═══ Texto fornecido
RAFAEL MARTINELLI

Viu, Câmara ‘Armamentista’ de Vereadores Gravataí? Mauro Cid delata que Bolsonaro queria CACs como braço armado do golpe

Em julho de 2022 critiquei a aprovação pelos vereadores do Projeto de Lei 27/2022 que “Institui a Semana Municipal dos Colecionadores, Atiradores e Caçadores – CACs, no município de Gravataí”.

Leia lá, em A noite em que a Câmara ‘armamentista’ de Gravataí foi macabra; Vereadores sem vergonha de fechar o caixão.

Agora, em delação, Mauro Cid, disse que Bolsonaro queria os CACs como adicional civil e armado para garantir o golpe.

Associo-me ao artigo Golpe e sangue. E o ódio de canalhas e idiotas ao inquérito das ‘fake news’, de Reinaldo Azevedo.

Sigamos no texto.
══════
═══ Dados fornecidos
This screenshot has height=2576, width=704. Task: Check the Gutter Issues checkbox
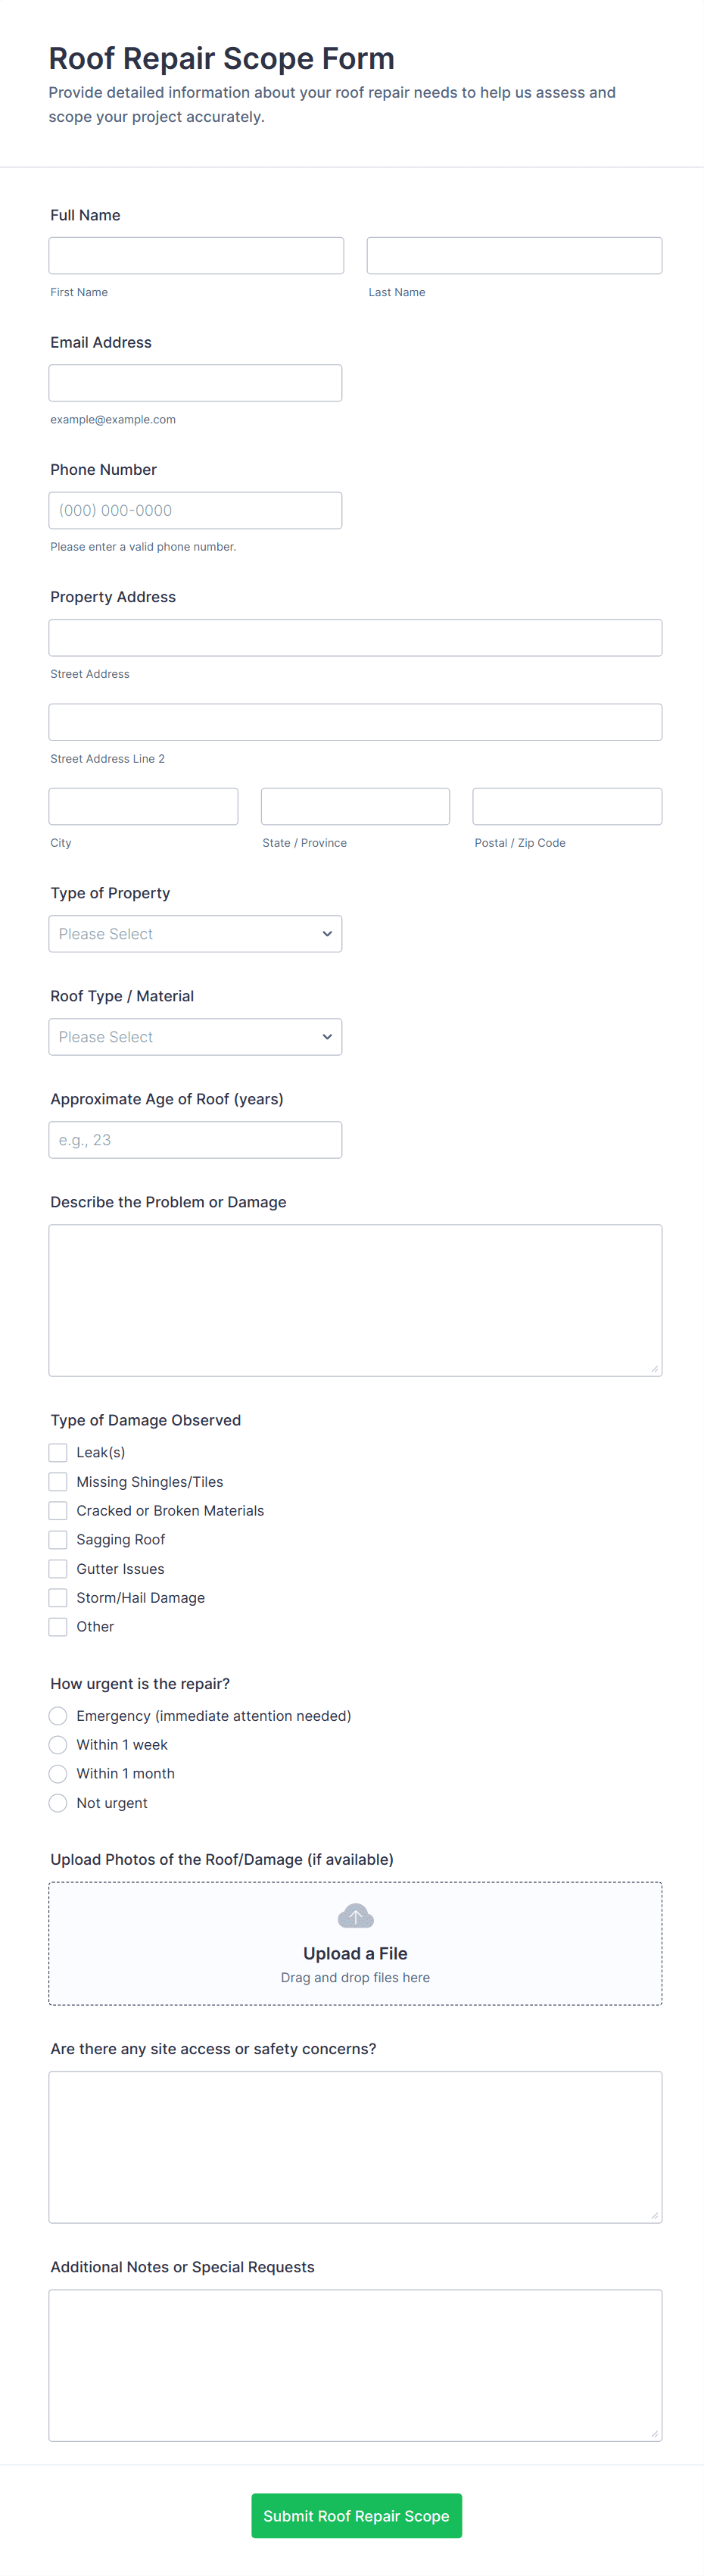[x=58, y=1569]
══════
═══ Dados fornecidos
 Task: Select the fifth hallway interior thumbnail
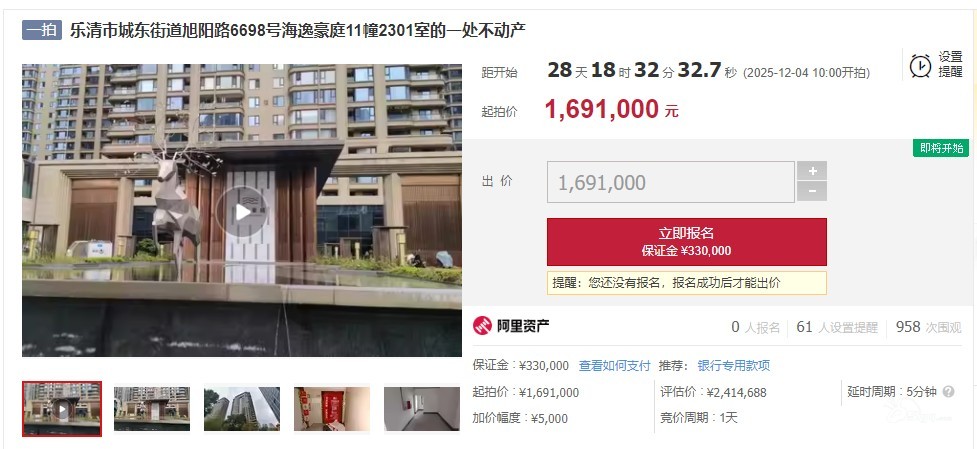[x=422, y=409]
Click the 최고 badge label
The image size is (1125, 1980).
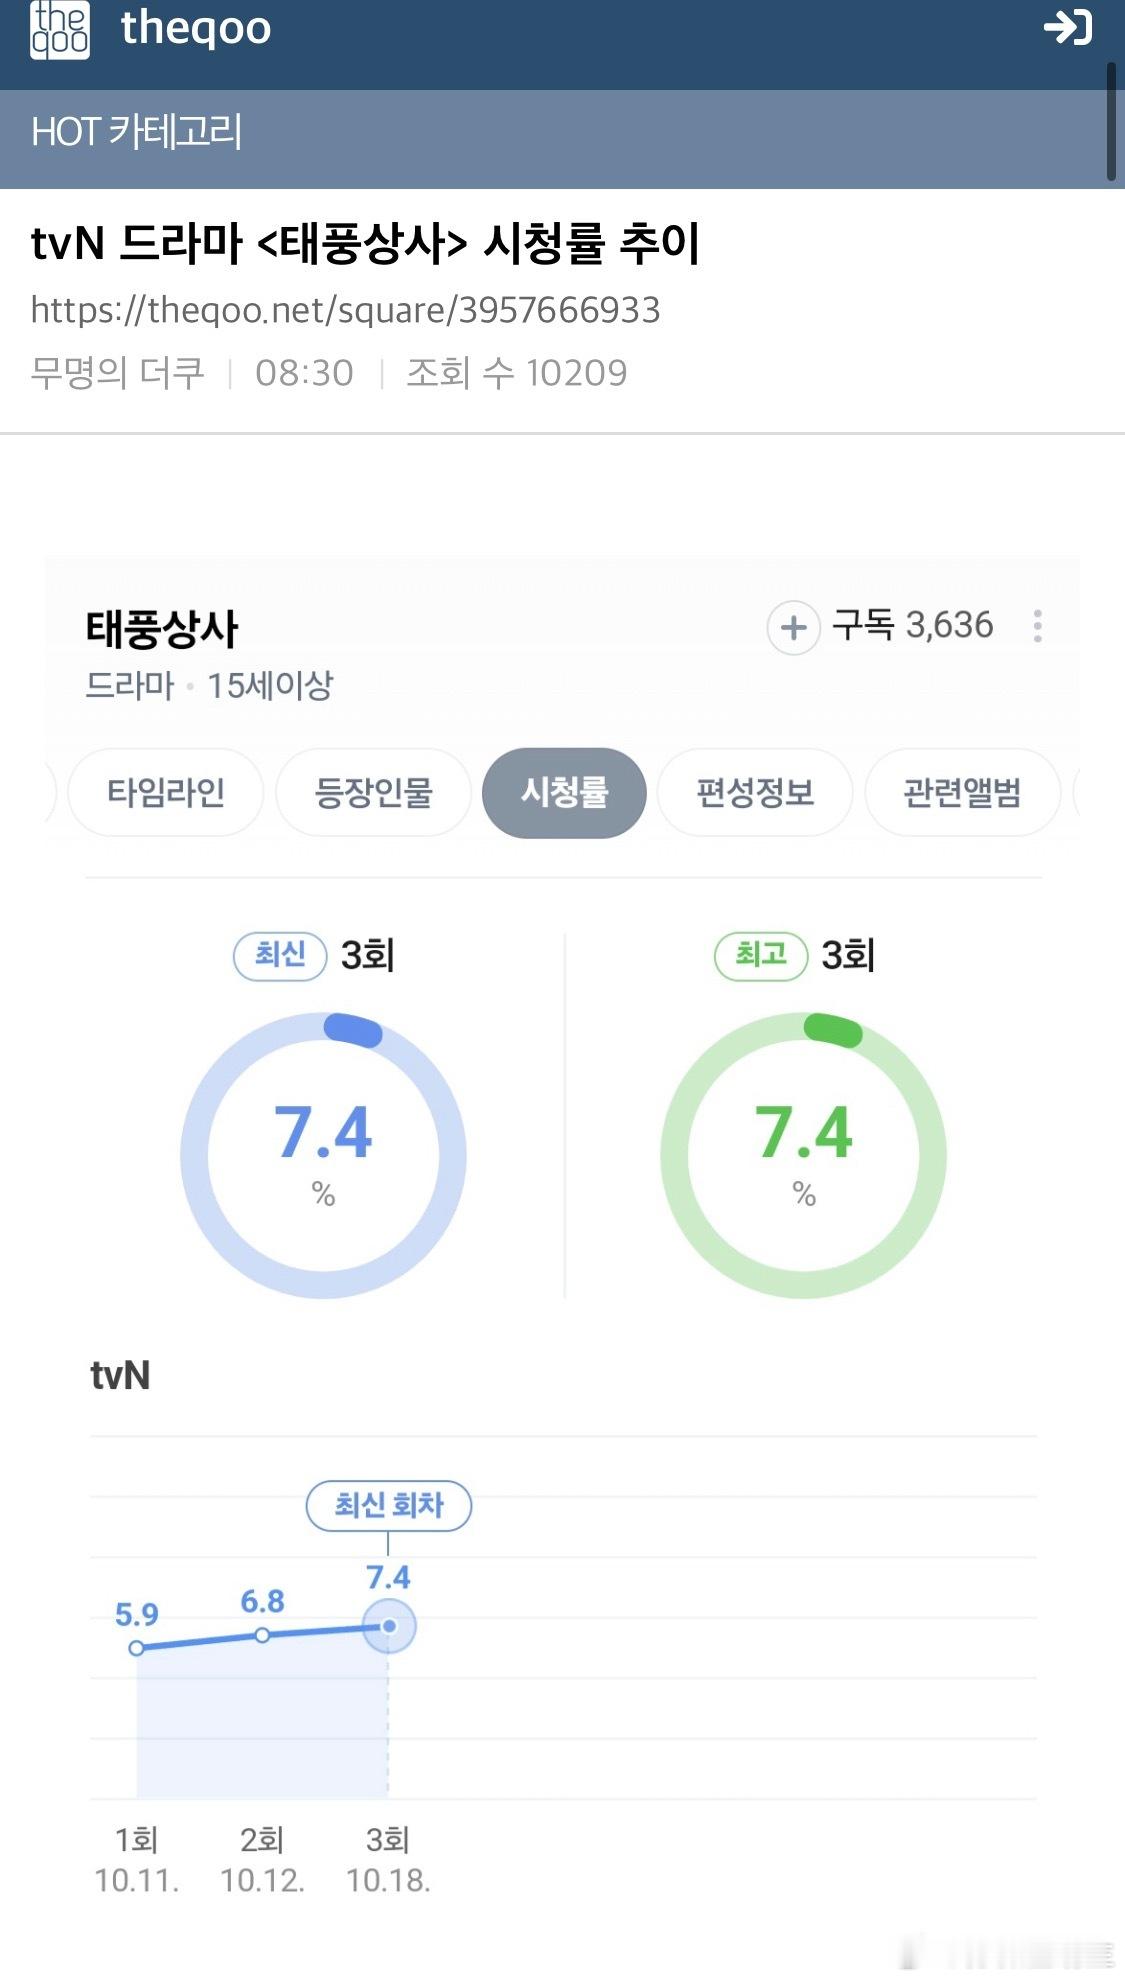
══════
Retome o texto sobre a delação de Mauro Cid e a Câmara de Vereadores de Gravataí, dando continuidade a partir do ponto em que ele termina. As linhas não são necessárias para o que se pede aqui.

• Resposta escrita:
Vamos ver. O tenente-coronel Mauro Cid afirma em sua delação que havia um grupo no entorno de Jair Bolsonaro que queria, sim, um braço armado para o golpe — e, tudo indica, não seria composto apenas por militares das Forças Armadas caso se desse o “soco na mesa”, para empregar a expressão do general Augusto Heleno na reunião golpista de 5 de julho de 2022. Nada disso! A ideia era mobilizar os CACs (Colecionadores, Atiradores e Caçadores) dispostos a partir para a guerra civil. Quem está surpreso? Tal perspectiva, por acaso, é estranha ao próprio Bolsonaro? Que vergonha, não, senhores militares? Fez-se uma quartelada em 1964 para “conter a subversão”, e coube ao “mau militar” (by Ernesto Geisel) ser o único presidente no cargo (ou ex) a pregar a luta armada. E cercado de uniformizados galonados. Trata-se também de um naufrágio moral. Sigamos.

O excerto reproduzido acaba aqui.